Struggling for Competence

What's the chance of winning the national lottery?

In the UK there is a national lottery (everything's nationalised here). You choose 6 numbers from the numbers 1 to 49, and pay £1. A machine picks 6 ping pong ball from a rotating drum containing 49 numbered balls. I think the drum spins round to inject a bit of drama into the proceedings. If your numbers are drawn you win 5 million quid.

How likely are you to win? Well, in this type of probability problem everything is known in advance, so it's "simply" a matter of counting up the possibilities.

$$ Probability =\frac{Number\;of\;ways\;thing\;can\;happen}{Total\;number\;of\;possibilities}$$

The top line of equation, "how many ways are there of drawing my 6 balls from the machine", is easy - there is only 1 way. The bottom line of the equation, "how many ways are there of choosing any 6 balls from 49", requires some thought.

Lets start with a simpler problem - "how many ways are there of lining up the 49 balls in a row?" Well imagine picking the balls one by one from the machine and laying them out in a line. For the first ball the are 49 choices, for the second there are 48, for the third there are 47, all the way down. So the number of ways of doing this is 49x48x47......3x2x1. In general:

$$ \begin{aligned} Number\;of\;ordered \atop sequences\;of\;n\;elements &= n(n-1)(n-2)...3.2.1 \\ &= n! \end{aligned} $$

The n! is called n factorial. It's just a mathematical shorthand for the big pile of multiplications you have to do.
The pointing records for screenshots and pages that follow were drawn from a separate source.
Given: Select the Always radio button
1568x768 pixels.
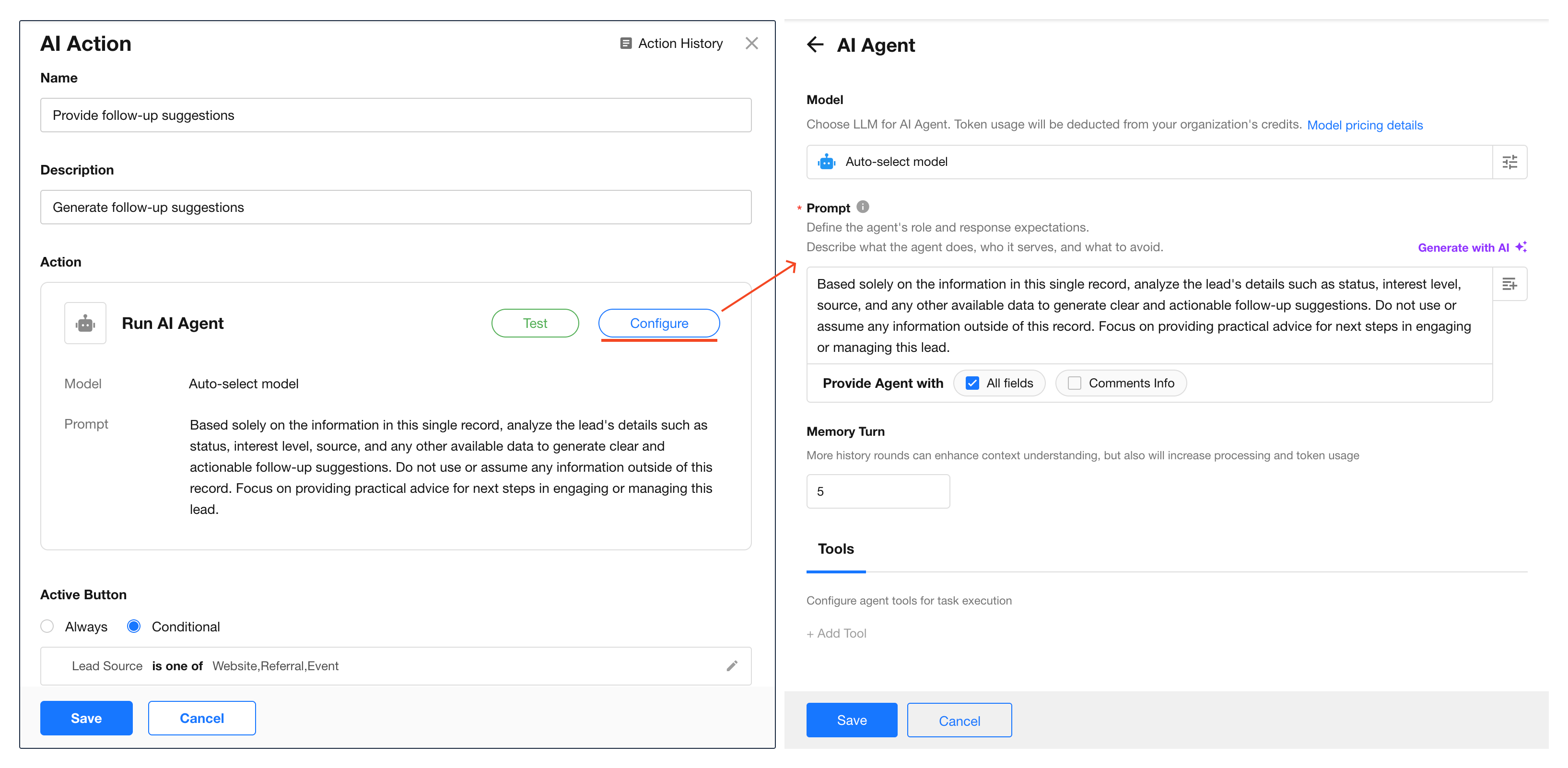Looking at the screenshot, I should coord(47,626).
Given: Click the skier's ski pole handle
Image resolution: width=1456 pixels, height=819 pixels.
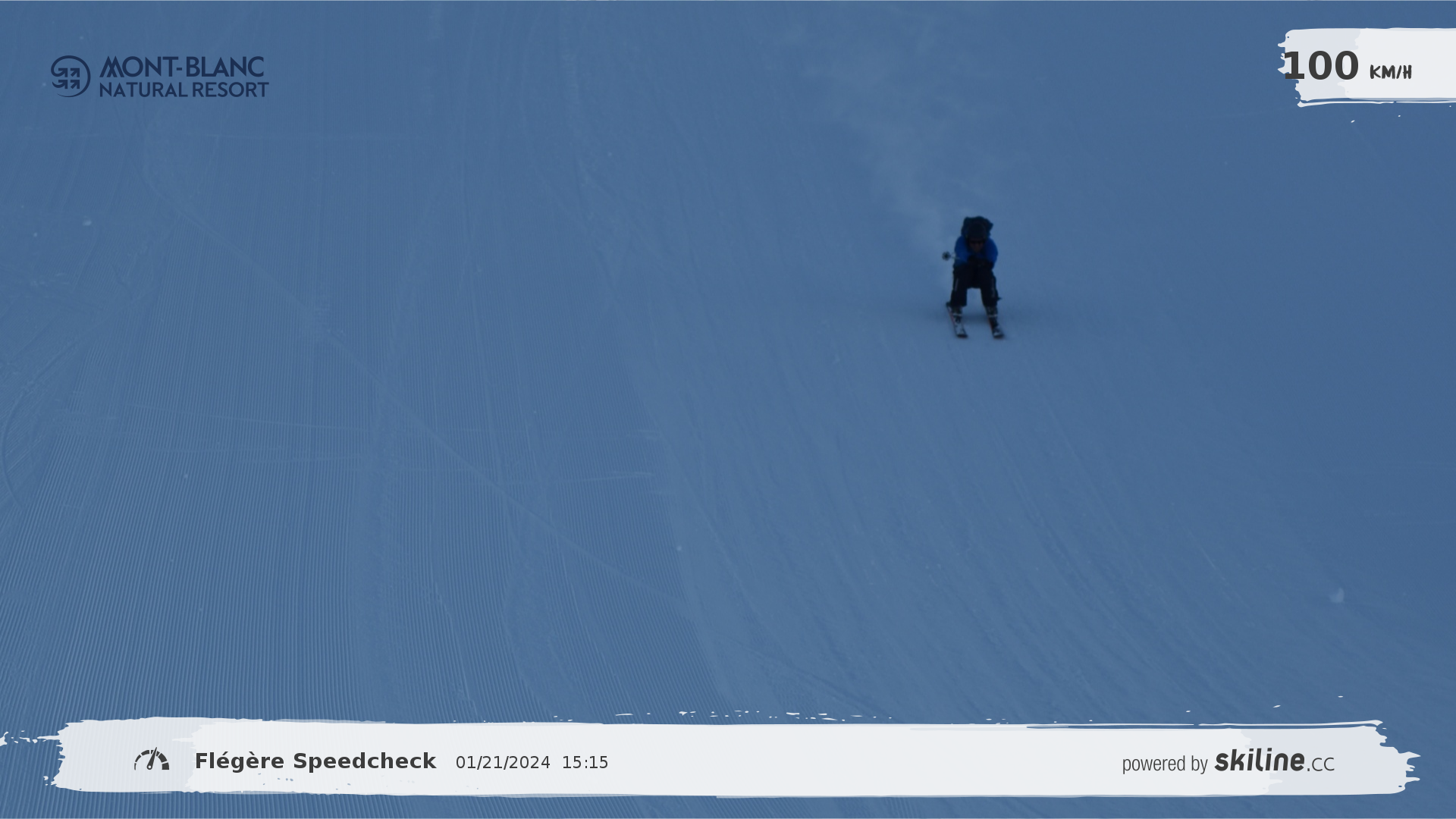Looking at the screenshot, I should (946, 256).
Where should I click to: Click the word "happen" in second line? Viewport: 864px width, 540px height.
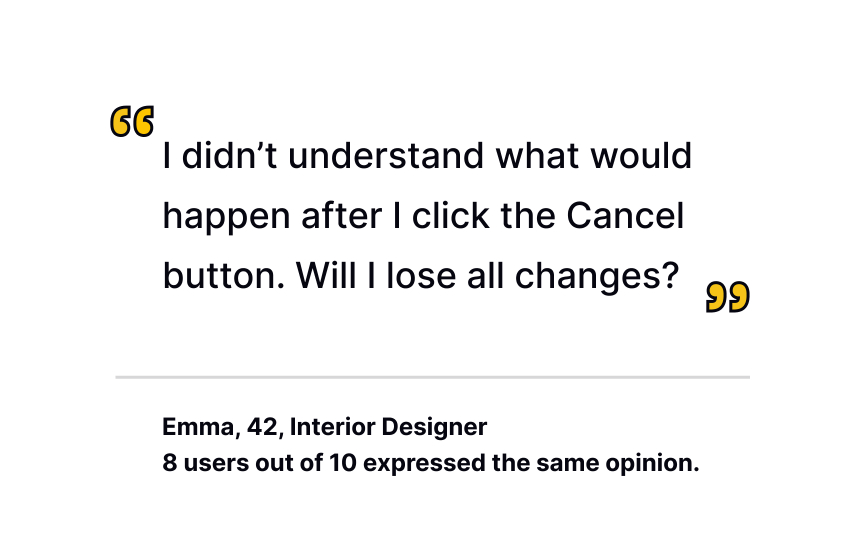click(x=226, y=217)
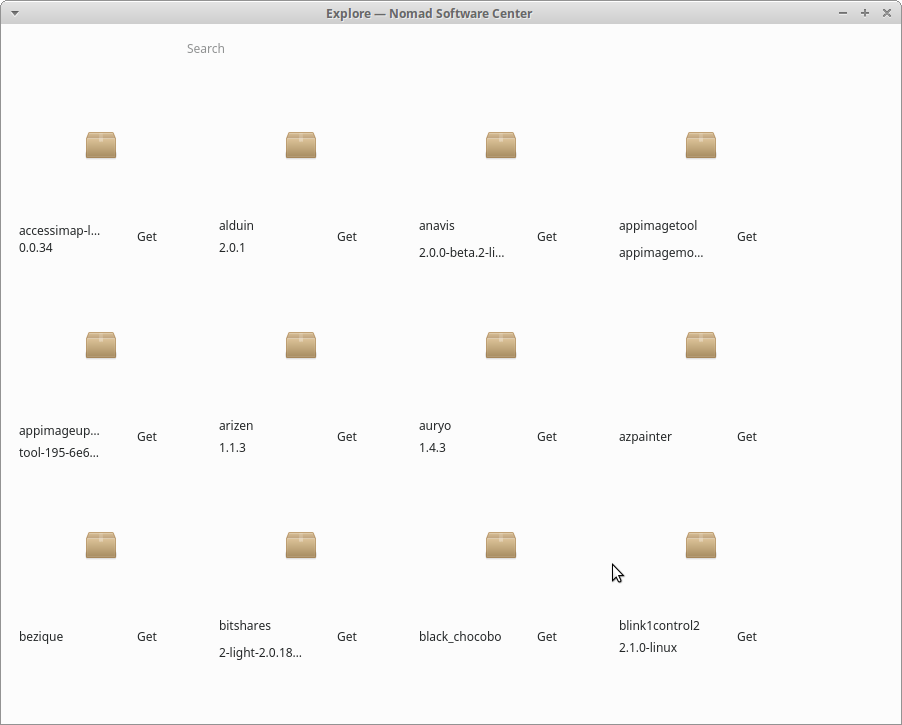Viewport: 902px width, 725px height.
Task: Get the alduin application
Action: pos(346,236)
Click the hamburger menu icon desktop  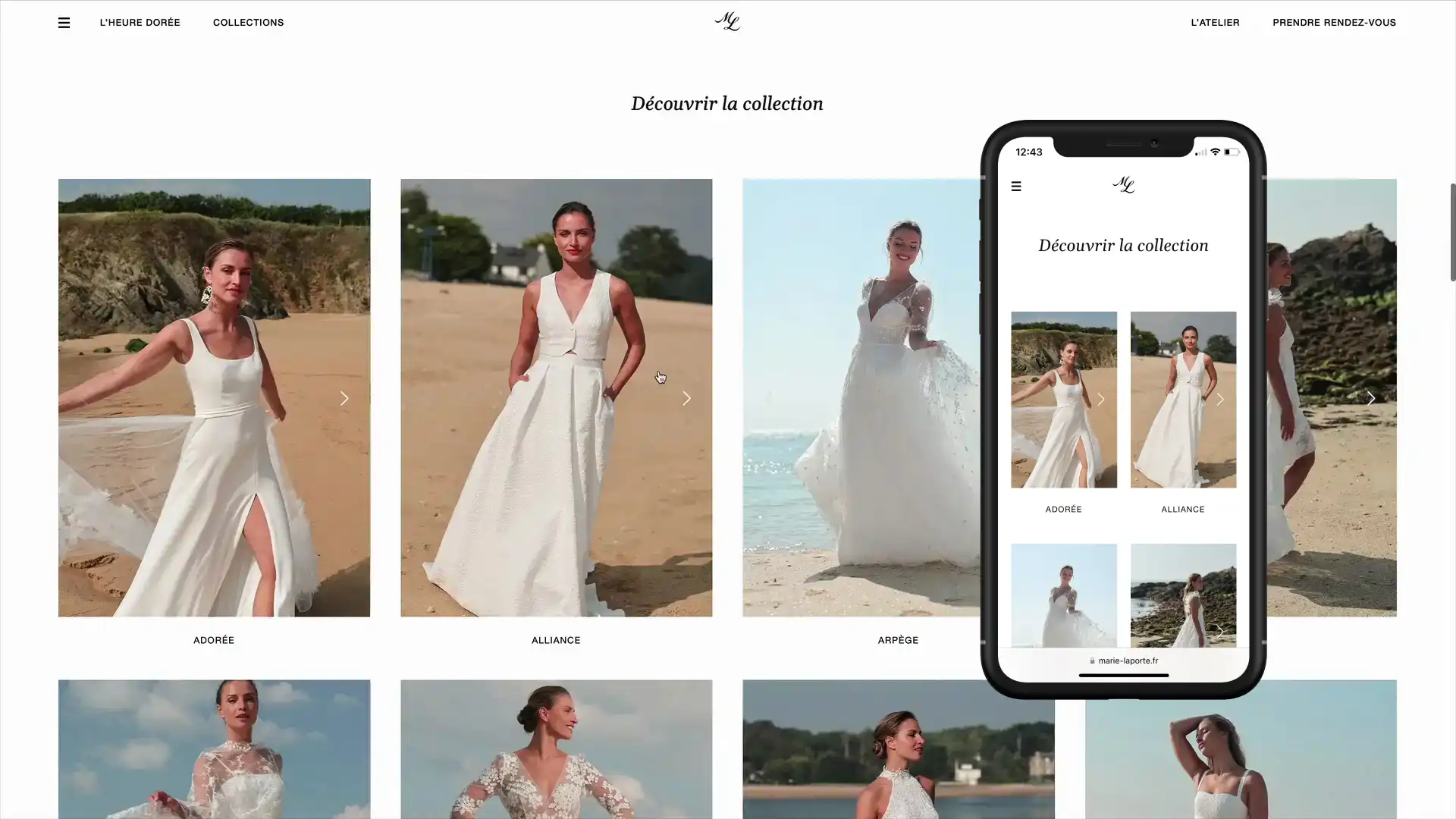click(63, 22)
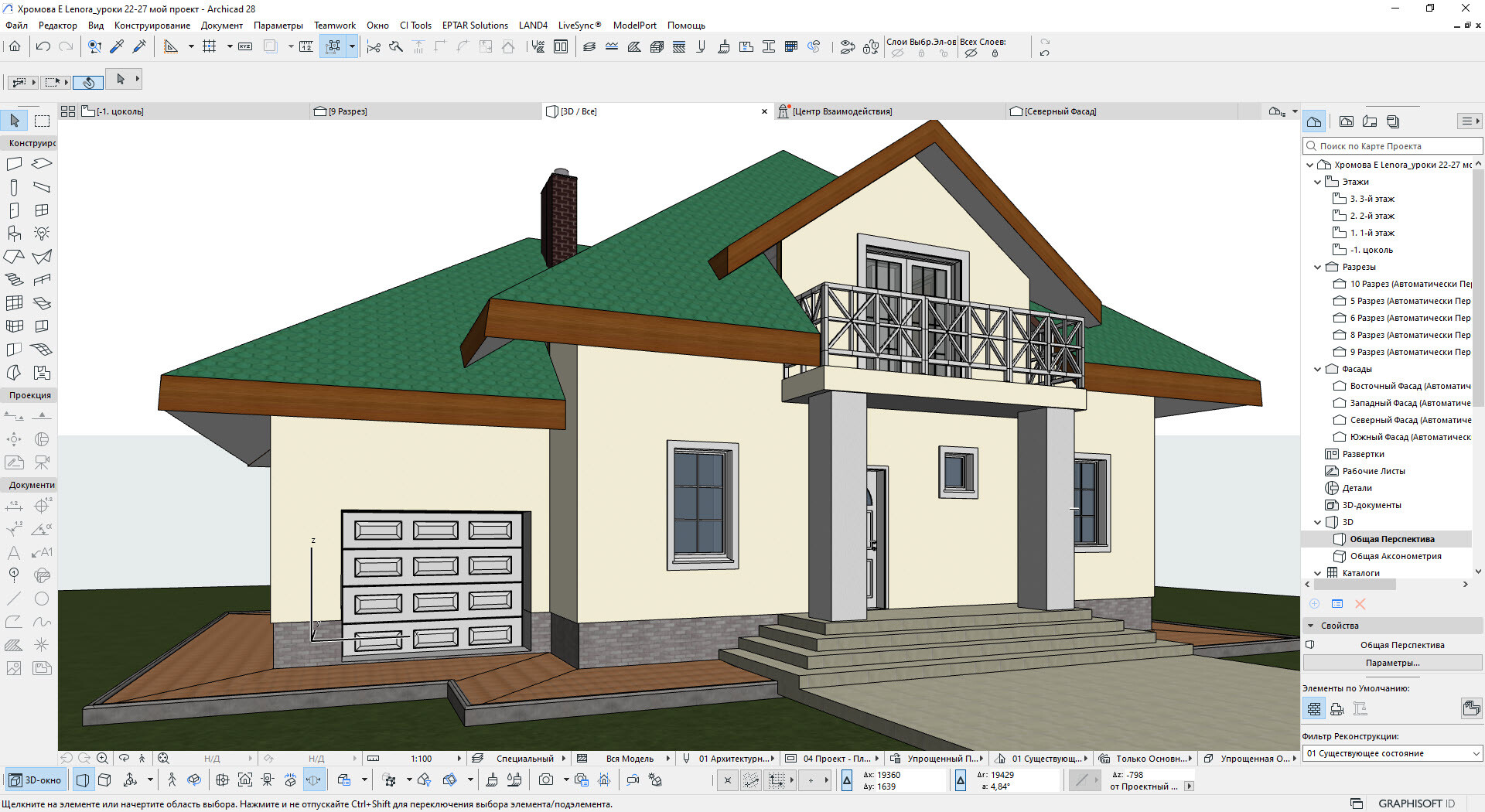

Factorials get big very quickly:


A similar problem, closer to what we want is "how many ways can you sequentially pick 6 balls from 49?" Its quite like the ordering problem. You have 49 choices for the first, 48 for the second, but you stop when you have made 6 picks. So the answer is 49x48x47x46x45x44. If you look at this answer you can see it equals 49!/43! = 49!/(49-6)! The mathematical name for this is the number of permutations, and has the general formula:

$$ \begin{aligned} Number\;of\;ordered\;sequences\;of \atop r\;elements\;chosen\;from\;n &=\, ^n\!P_r \\ &= \frac{n!}{(n-r)!} \end{aligned} $$

So now we can answer the question "how many ways are there of choosing 6 balls from 49". The thing about the permutation formula is that the order you pick the objects matters. In the lottery that's not the case, you don't care what order the balls are chosen in, only that they're picked. So the answer is to take the number of permutations and divide it by the number of ways of ordering the 6 balls that were chosen, that is divide by 6!. So the answer is 49!/43!6! = 13983816.

In general choosing r elements from n where order doesn't matter, is called the number of combinations and has the general formula:

$$ \begin{aligned} Number\;of\;unordered\;sequences\;of \atop r\;elements\;chosen\;from\;n &=\, ^n\!C_r \\ &= \frac{n!}{r!(n-r)!} \end{aligned} $$

So to return to the original question, "what the probability of winning the national lottery". The answer is number ways of choosing your numbers, which is 1, divided by the total number of ways of choosing 6 balls from 49, which is 13,983,816. Or roughly one in 14 million. Not very likely really.